Warthogs, hippopotamuses, Arctic-dwelling walruses and hyraxes all have tusks

Left side of the skull of a dicynodont from Tanzania. A large tusk is visible at the lower left.

Left side of the skull of a dicynodont from Tanzania. A large tusk is visible at the lower left.


November 17, 2021

When imagining animals with tusks, most people picture elephants. But many other animals have tusks, including warthogs, hippopotamuses, Arctic-dwelling walruses, and even five-pound, guinea pig-like animals called hyraxes.

Though the sizes of the animals and their tusks can vary, they all have one thing in common -- tusks are only found on mammals. There are no known fish, reptiles, or birds with tusks. But the mystery remains of what evolutionary steps led to the development of this phenomenon, and why are mammals the only animals alive with tusks.

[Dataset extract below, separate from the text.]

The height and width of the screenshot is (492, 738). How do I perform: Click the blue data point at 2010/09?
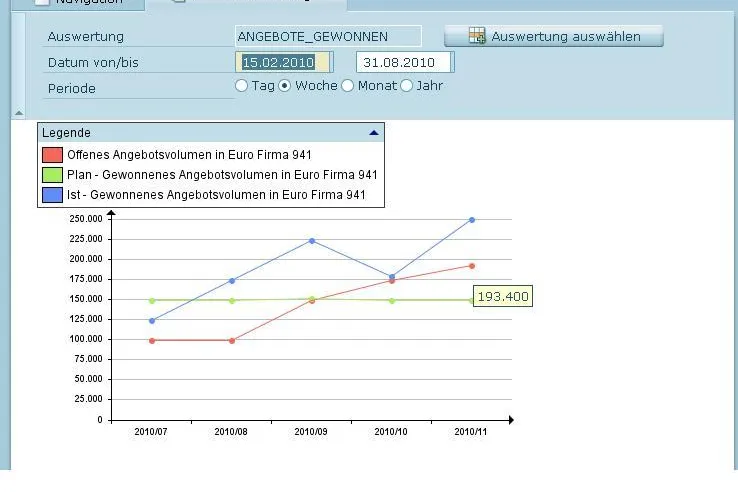tap(312, 241)
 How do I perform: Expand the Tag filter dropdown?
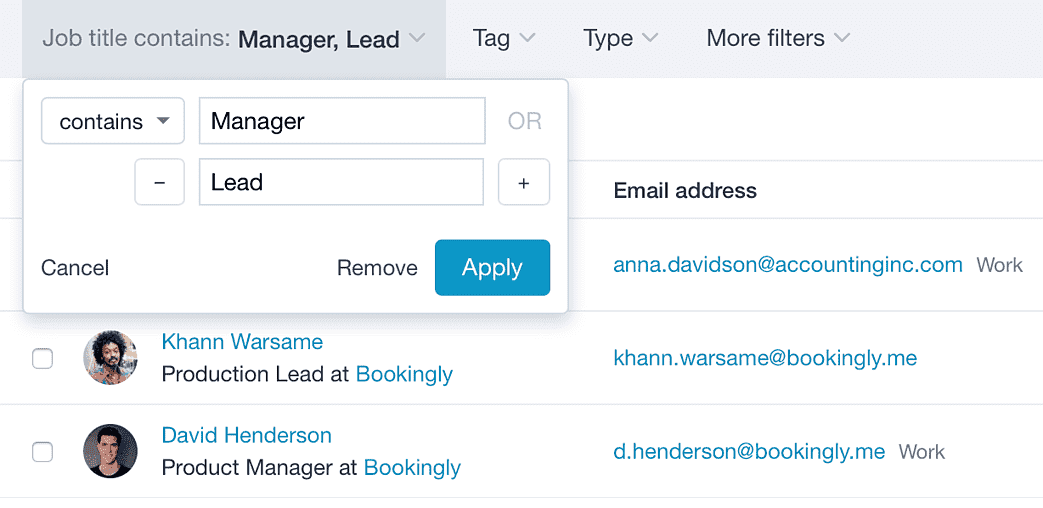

In U.S. National Science Foundation-supported research reported in Proceedings of the Royal Society B, scientists traced the first tusks to ancient mammal relatives that lived before the dinosaurs, shedding light on the evolution of mammalian tusks by defining what makes a tusk a tusk.

"Tusks are this very famous anatomy, but until I started working on this study, I never really thought about why tusks are restricted to mammals," said lead author Megan Whitney of Harvard University.

The scientists showed that the first tusks belonged to animals that came before modern mammals, called dicynodonts, according to Kenneth Angielczyk, co-author and curator at Chicago's Field Museum. "They're very weird animals."

Dicynodonts, though not mammals, are more closely related to mammals than dinosaurs and other reptiles. Dicynodonts lived between 270–201 million years ago and included tiny rat-like dicynodonts to huge elephant-sized dicynodonts. They are known for a peculiar arrangement of teeth.

A defining feature, first discovered 176 years ago, is the protruding tusks in their upper jaws. Most had two upper tusks that came down from the canine position, but they rarely had additional teeth. Instead, dicynodonts had a beak at the front of their mouths that was made of keratin and resembled a turtle's beak.

The tusks animals have evolved can tell scientists about the pressures those animals faced. Tusks can function in a variety of ways, including defense, competition, burrowing, sexual selection and even locomotion -- as in the walrus, which uses its tusks to hoist itself onto ice floes. A continuously growing tusk may have allowed dicynodonts to overcome the challenge of having one set of replacement teeth throughout their lives.

"In Earth's history, different groups have independently evolved similar traits, a process called convergent evolution," said Leslie Rissler, a program director in NSF's Division of Environmental Biology. "Investigating whether these traits arise through the same developmental or genetic mechanisms is one of the most exciting questions in biology today."